=== What you should do ===
Copy the rows below verbatim, starting at the line with "This screenshot has width=515, height=695." and ending at the line with "click(19, 3)", including both of those lines.
══ Excerpted data ══
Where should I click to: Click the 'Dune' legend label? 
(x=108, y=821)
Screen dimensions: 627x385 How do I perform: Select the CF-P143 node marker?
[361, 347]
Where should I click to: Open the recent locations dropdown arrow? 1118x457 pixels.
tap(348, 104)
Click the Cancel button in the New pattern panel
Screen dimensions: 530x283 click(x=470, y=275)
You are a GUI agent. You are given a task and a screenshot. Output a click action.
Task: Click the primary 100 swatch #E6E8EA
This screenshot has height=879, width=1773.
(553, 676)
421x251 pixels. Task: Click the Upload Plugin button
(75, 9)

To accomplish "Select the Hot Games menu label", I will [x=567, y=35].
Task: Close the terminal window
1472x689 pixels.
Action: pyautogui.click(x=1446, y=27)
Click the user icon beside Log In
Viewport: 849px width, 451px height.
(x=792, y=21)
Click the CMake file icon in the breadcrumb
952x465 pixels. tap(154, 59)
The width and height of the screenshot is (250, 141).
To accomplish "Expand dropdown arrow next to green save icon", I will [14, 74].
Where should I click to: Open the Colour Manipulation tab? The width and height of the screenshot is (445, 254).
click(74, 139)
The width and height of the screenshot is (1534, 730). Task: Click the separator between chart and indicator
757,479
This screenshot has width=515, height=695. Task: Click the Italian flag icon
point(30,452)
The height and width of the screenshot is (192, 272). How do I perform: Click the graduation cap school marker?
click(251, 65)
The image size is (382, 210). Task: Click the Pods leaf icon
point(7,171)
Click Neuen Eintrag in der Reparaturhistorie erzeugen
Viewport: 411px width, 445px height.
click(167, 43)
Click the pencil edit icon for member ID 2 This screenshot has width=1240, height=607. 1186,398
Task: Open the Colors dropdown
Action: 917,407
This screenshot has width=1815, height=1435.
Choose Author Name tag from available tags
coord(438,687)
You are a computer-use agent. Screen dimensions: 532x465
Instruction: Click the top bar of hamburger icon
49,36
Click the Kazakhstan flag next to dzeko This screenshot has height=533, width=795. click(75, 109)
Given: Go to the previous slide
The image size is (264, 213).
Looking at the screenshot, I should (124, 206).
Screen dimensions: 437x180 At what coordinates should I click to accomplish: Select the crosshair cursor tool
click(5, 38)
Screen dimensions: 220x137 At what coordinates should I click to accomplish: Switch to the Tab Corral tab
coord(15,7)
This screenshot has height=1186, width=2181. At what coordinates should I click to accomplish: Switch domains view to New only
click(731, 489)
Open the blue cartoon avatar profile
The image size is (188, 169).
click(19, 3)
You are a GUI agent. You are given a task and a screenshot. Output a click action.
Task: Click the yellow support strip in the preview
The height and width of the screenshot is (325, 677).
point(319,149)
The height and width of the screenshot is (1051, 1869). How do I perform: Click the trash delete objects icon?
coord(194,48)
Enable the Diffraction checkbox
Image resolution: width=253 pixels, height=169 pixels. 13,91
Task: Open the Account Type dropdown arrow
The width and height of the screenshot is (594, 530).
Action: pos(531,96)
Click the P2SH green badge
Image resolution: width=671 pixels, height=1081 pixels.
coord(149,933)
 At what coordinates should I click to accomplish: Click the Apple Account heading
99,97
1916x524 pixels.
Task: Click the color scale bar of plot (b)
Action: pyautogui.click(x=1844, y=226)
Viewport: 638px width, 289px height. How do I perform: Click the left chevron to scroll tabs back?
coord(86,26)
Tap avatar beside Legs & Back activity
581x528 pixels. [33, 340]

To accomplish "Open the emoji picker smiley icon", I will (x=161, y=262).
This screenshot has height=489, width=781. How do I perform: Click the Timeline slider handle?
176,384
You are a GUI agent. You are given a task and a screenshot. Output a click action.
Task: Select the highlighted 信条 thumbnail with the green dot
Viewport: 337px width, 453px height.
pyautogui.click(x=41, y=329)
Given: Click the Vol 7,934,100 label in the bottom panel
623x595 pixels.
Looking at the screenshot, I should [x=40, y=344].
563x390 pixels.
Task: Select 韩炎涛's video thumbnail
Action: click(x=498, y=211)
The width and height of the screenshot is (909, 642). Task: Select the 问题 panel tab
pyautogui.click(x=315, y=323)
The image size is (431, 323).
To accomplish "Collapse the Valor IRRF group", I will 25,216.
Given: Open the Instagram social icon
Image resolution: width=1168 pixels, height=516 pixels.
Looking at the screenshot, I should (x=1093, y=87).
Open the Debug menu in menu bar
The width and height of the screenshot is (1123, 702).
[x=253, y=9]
═══
=== Result for this task ===
This screenshot has width=515, height=695. Task: Click the Italian flag icon
point(30,452)
The height and width of the screenshot is (192, 272). How do I perform: Click the graduation cap school marker?
click(251, 65)
The image size is (382, 210). Task: Click the Pods leaf icon
point(7,171)
Click Neuen Eintrag in der Reparaturhistorie erzeugen
Viewport: 411px width, 445px height.
click(167, 43)
Click the pencil edit icon for member ID 2 This screenshot has width=1240, height=607. 1186,398
Task: Open the Colors dropdown
Action: 917,407
This screenshot has width=1815, height=1435.
Choose Author Name tag from available tags
coord(438,687)
You are a computer-use agent. Screen dimensions: 532x465
Instruction: Click the top bar of hamburger icon
49,36
Click the Kazakhstan flag next to dzeko This screenshot has height=533, width=795. click(75, 109)
Given: Go to the previous slide
The image size is (264, 213).
Looking at the screenshot, I should (124, 206).
Screen dimensions: 437x180 At what coordinates should I click to accomplish: Select the crosshair cursor tool
click(5, 38)
Screen dimensions: 220x137 At what coordinates should I click to accomplish: Switch to the Tab Corral tab
coord(15,7)
This screenshot has height=1186, width=2181. At what coordinates should I click to accomplish: Switch domains view to New only
click(731, 489)
Open the blue cartoon avatar profile
The image size is (188, 169).
click(19, 3)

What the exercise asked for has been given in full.